Great post - I couldn't agree more. But I also think the misconception about boredom starts much earlier. Though my kids are too young still to be bored in school, I often hear friends complain that their young, elementary-school-aged children are bored and unchallenged in school. I seem to recall that I myself was bored and unchallenged through much of elementary school and high school, and I often offer to these friends the idea that perhaps this is part of what kids are supposed to be learning in grade school: the ability to learn despite or through boredom, as well as self-control, the ability to concentrate, and maybe the recognition that sometimes you will learn something from those peers or teachers who at first seem to have little to offer you, if you approach the task with patience and humility.

Posted by: Jessie Hill | Oct 18, 2010 1:31:38 PM

The same thing can sometimes happen with client interviews that drone on and on with extraneous information. When listening to a boring presentation, it becomes even more critical that we listen carefully in order to prevent the bits of important information from being buried in the boredom.

Posted by: Rebecca | Oct 18, 2010 12:23:10 PM

Prof. Lear gave us a very similar speech a few days ago! ;)

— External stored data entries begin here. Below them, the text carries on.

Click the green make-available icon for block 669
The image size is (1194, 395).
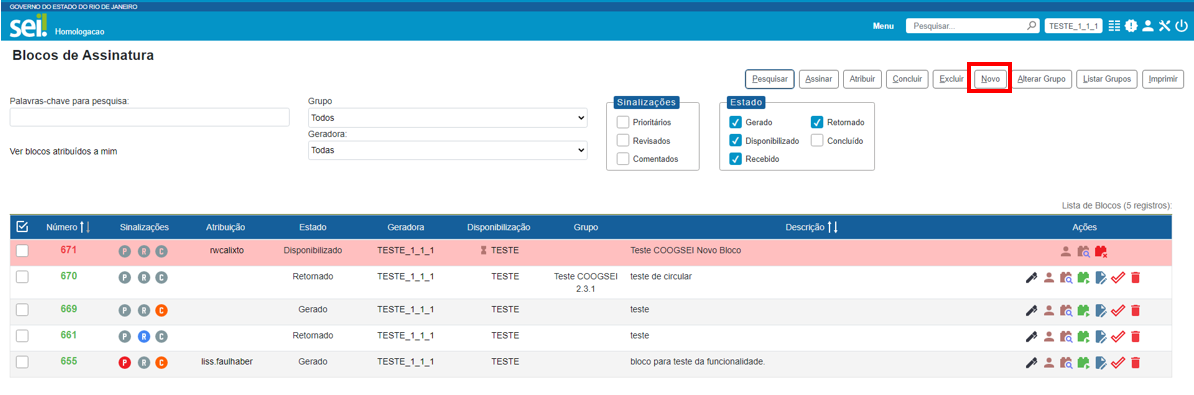coord(1084,311)
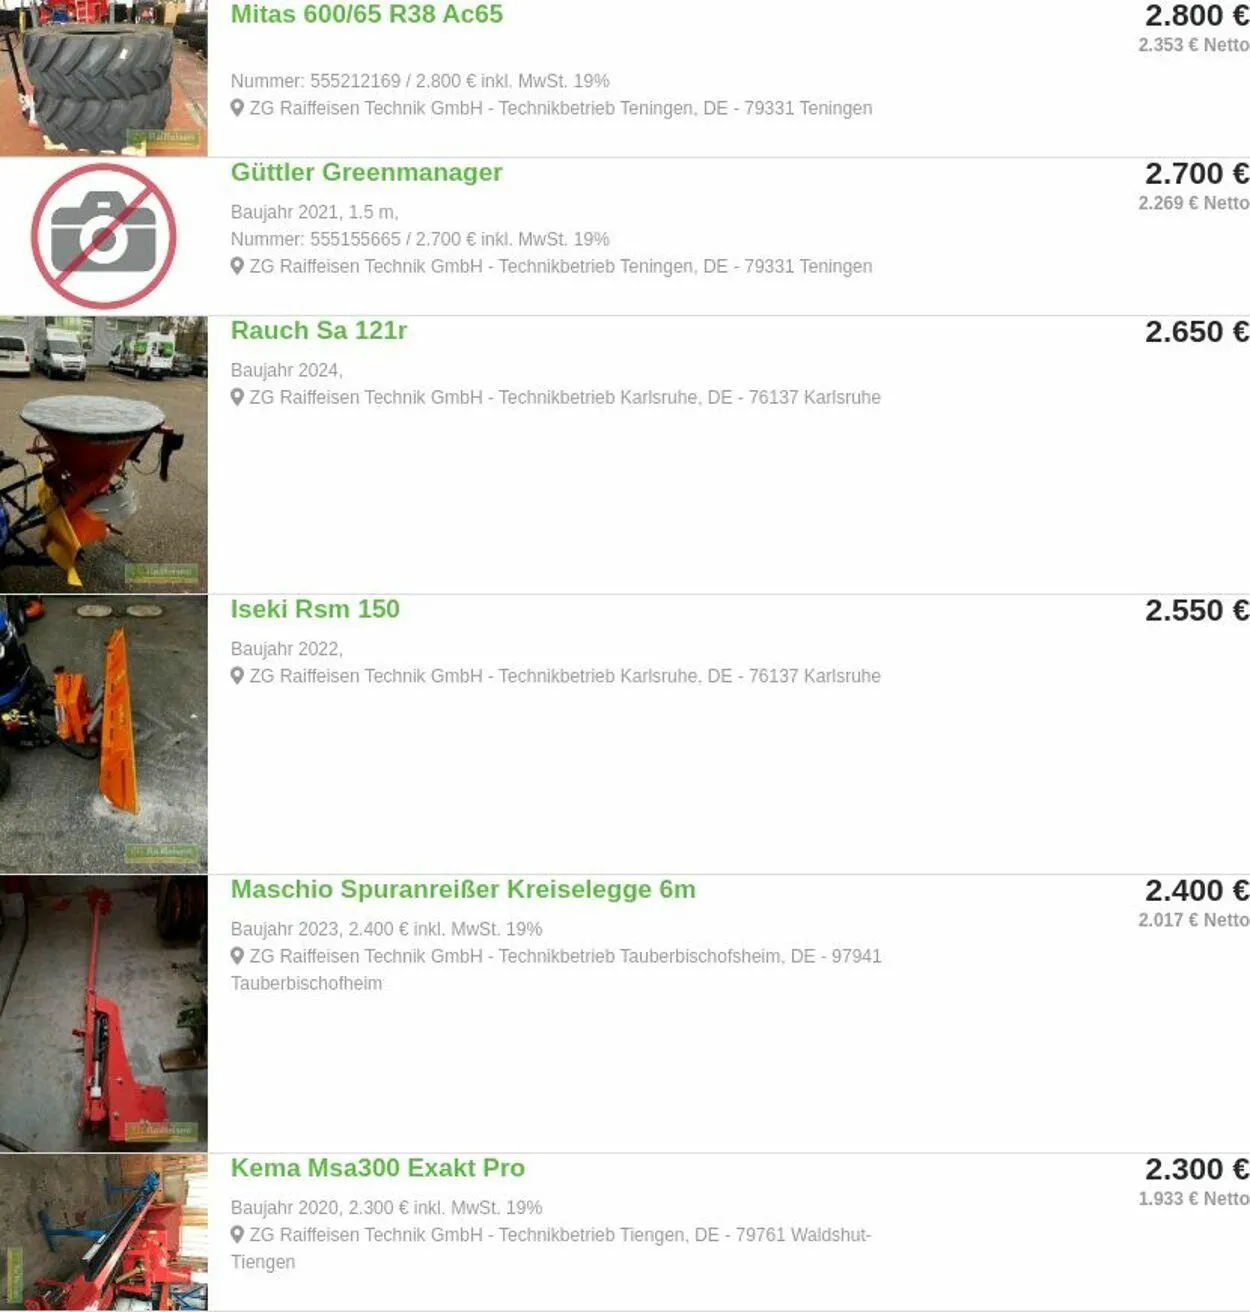
Task: View the Rauch spreader photo thumbnail
Action: pyautogui.click(x=104, y=455)
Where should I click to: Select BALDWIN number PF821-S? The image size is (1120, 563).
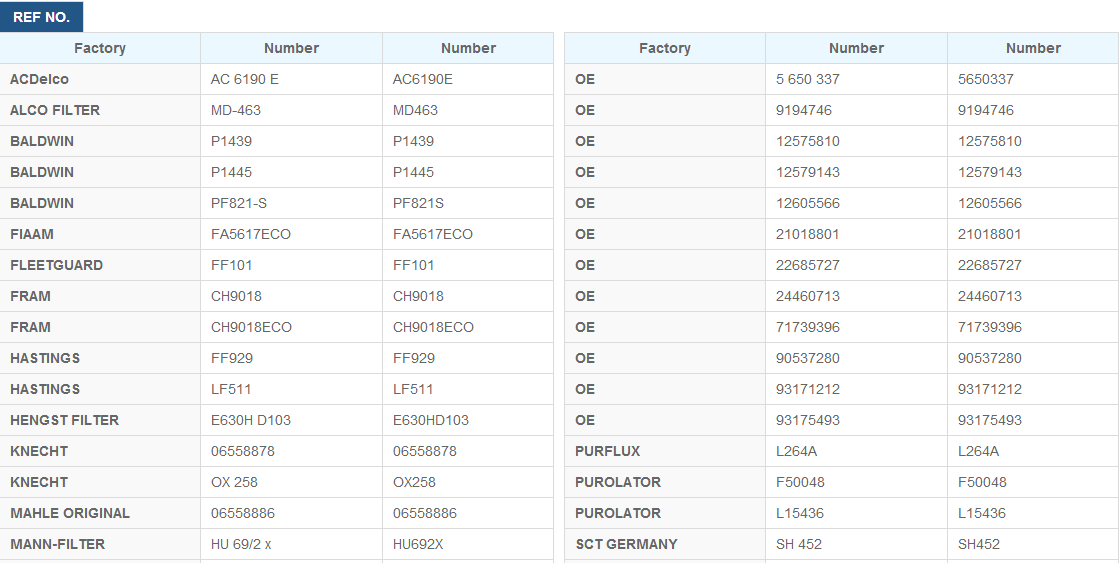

Posted by: Stephanie | Oct 18, 2010 9:19:09 AM

I hear you Prof. Lidsky, but some classes are just impossible to make interesting. How is one supposed to be enthralled by Professional Responsibility class (minus the brief discussion about Rule 1.8(j) - I believe that being the sexual relations rule)? Add no use of computer in that class, and you better believe that students are learning how to survive boredom.

This comment is not me saying that adhering to the Rules is not important or necessary. As a young attorney, I feel that disclaimer is necessary.

Posted by: Darren | Oct 18, 2010 8:27:38 AM

While not a professor, I can attest to the need to develop the professional ability to be bored. As a family physician, much of the day is repetitive and unoriginal: sore throat, abdominal pain, joint pain, low back pain, anxiety. All genuine complaints for which patients seek assistance but day after day, year after year, it lacks challenge. There is no excitement. At least in family medicine ANYTHING can walk through the door.

What you say it the core lesson, though. The material (the complaint) is extraordinarily important for the person who has sought your advice. They come to you for your cognitive skills and knowledge based. I am sure if a PC could talk it would tell you that getting loaded with Windows 7, Quicken, Adobe and all those other programs is boring. Evening running them most of the time is boring...but occasionally you get to perform original work, think big, stretch the mind and be intuitive. The clinical hunch or its legal equivalent is a finely developed skill obtained through years of learning EVERYTHING. But you have to have all the programs loaded and updated.